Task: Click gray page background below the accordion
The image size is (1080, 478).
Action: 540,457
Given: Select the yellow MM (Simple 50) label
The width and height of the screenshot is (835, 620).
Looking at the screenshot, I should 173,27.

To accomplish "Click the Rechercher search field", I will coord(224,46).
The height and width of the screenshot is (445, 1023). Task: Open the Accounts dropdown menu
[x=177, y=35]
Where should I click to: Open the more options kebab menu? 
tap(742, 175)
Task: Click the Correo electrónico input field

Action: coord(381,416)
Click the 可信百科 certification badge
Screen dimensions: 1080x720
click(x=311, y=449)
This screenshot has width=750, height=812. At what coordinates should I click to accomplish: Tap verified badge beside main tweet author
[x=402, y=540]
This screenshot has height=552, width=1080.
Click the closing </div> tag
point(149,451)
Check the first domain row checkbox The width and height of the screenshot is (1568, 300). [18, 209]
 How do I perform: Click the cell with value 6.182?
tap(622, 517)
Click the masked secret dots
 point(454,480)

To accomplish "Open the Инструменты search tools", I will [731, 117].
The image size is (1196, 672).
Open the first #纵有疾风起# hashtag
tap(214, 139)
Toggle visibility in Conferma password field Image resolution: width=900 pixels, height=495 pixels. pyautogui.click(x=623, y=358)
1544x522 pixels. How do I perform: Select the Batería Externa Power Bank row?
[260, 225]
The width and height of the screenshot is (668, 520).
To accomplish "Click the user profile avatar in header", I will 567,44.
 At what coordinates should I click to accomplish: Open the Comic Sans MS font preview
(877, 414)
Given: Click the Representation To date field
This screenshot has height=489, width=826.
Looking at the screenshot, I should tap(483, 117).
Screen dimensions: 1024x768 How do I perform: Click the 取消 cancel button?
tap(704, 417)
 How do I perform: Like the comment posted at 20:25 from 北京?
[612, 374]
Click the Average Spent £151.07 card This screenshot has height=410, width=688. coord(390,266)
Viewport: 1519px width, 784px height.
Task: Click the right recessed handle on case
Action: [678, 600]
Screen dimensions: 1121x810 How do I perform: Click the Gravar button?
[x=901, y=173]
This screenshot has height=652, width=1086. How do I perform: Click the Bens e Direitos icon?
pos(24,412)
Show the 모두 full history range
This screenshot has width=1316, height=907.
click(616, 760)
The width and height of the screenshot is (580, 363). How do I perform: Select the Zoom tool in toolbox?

────────────────────────────────────────

■ **What is expected**: Look through the entries above. Copy each line in which the string "will" occurs.

■ **Solution to this exercise**:
To accomplish "Click the Rechercher search field", I will coord(224,46).
To accomplish "Open the Инструменты search tools", I will [731, 117].
To accomplish "Click the user profile avatar in header", I will 567,44.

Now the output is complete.